What you need to do: According to the page excerpt, roughly how many days does the HT-smFISH method take to carry out?

Start of Page excerpt

Purpose of the Study:

  • To develop a simple, cost-efficient, and scalable method for high-throughput smFISH (HT-smFISH).
  • To enable the imaging of hundreds to thousands of single endogenous RNA molecules in a 96-well plate format.

Main Methods:

  • HT-smFISH utilizes RNA probes generated in vitro from unlabeled oligonucleotide pools, replacing costly commercial DNA probe sets.
  • The protocol integrates oligo pool design, probe set generation, optimized hybridization, and image acquisition/analysis guidelines.
  • The method is achievable within approximately 20 days using standard molecular biology techniques and fluorescence microscopy.

Main Results:

  • HT-smFISH significantly reduces the cost per targeted RNA compared to traditional smFISH methods.
  • The method is scalable and flexible, allowing for the generation of individual probes for numerous RNA species.
  • Successfully demonstrated imaging of thousands of single endogenous RNA molecules in a 96-well plate format.

End of Page excerpt
Start of Information provided

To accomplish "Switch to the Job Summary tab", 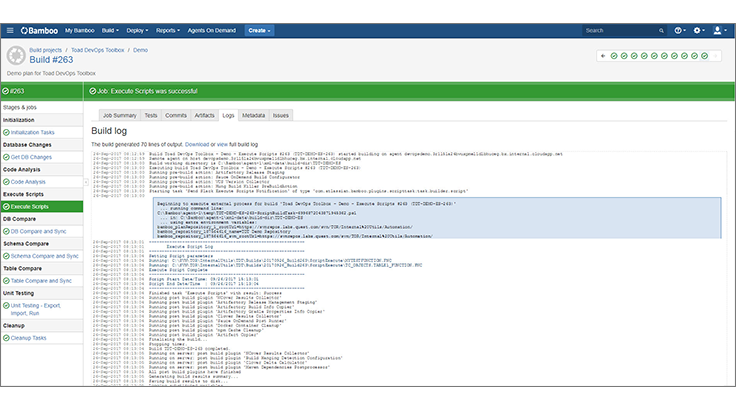I will pyautogui.click(x=120, y=115).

End of Information provided

Answer box: About 20 days.